Stroke of Creativity
Easter Seals’ A.R.T. program helps bring works of art to life
By Dwain Hebda
Art, like beauty, is in the eye of the beholder. But what do you do when you’re the only one who can see it and have little to no means of bringing it from your mind to the canvas?
That’s the dilemma traditionally faced by artists who have little or no use of their hands. And it’s precisely the reason Easter Seals’ Artistic Realization Technologies (A.R.T) exists. The Little Rock program allows individuals to bring their artistic vision to life despite limited use of their hands.
The artist works in tandem with one or more trained volunteers called trackers. The trackers take direction from the artist and become his or
her hands in the process. Artists provide direction as to the location on the canvas where and how a brush stroke should be placed and the details for that brush stroke.
“Basically, a tracker follows the directives of the Easter Seals artist,” says Tina Leoncavallo, Easter Seals Arkansas marketing and public relations coordinator. “Each Easter Seals artist requests the canvas size and will direct the tracker to let them know how they want it painted.
“They communicate very specifically; the artist will tell the tracker where on the canvas to place the brush stroke and at what angle and the length of it. And the tracker just follows the directive and does not give any suggestion on how to paint.”

__Data excerpt__

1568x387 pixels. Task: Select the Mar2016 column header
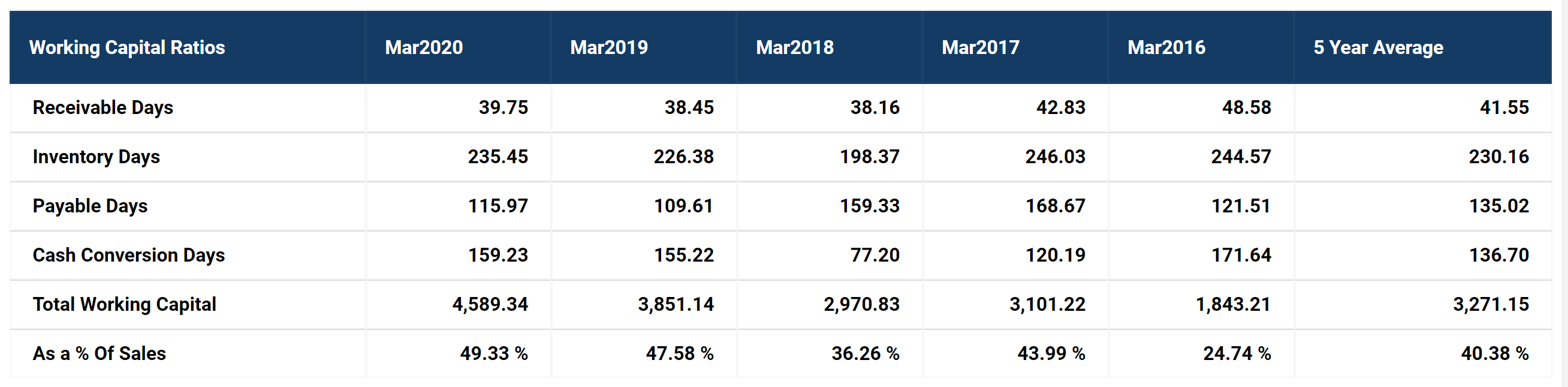[1166, 47]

__Exercise brief__
Pick up the article on the Easter Seals A.R.T. painting program right after its final sentence and carry it on.

__Your response__
Artists have complete control over the work, short of applying the paint. They select colors and direct trackers in blending colors to gain the shade variations they want. There’s even a variety of application options, many of them using household kitchen gadgets such as a turkey baster or spatulas, to create interesting lines and texture in the abstract works.
While all of this is impressive on its own, even more astounding is the fact that in addition to limited use of their hands, some artists also have difficulty communicating verbally. Yet, through adaptation and in some cases assistive technologies, this challenge can also be overcome.
“Some of the artists blink to say yes or no, and some of them wear a laser pointer on their heads so they can direct the tracker on where to place the brush strokes,” Leoncavallo says.
A.R.T. isn’t a random therapy so much as it is a means for people to express themselves, sometimes employing a professional talent. The system was developed outside Arkansas by a professional artist who became disabled later in life and needed help carrying out his artwork.
Some of the individuals who take part in the Arkansas program have also received formal art training, others simply have a passion for the activity. Each derives unique, individualized benefits from the process of expressing creativity.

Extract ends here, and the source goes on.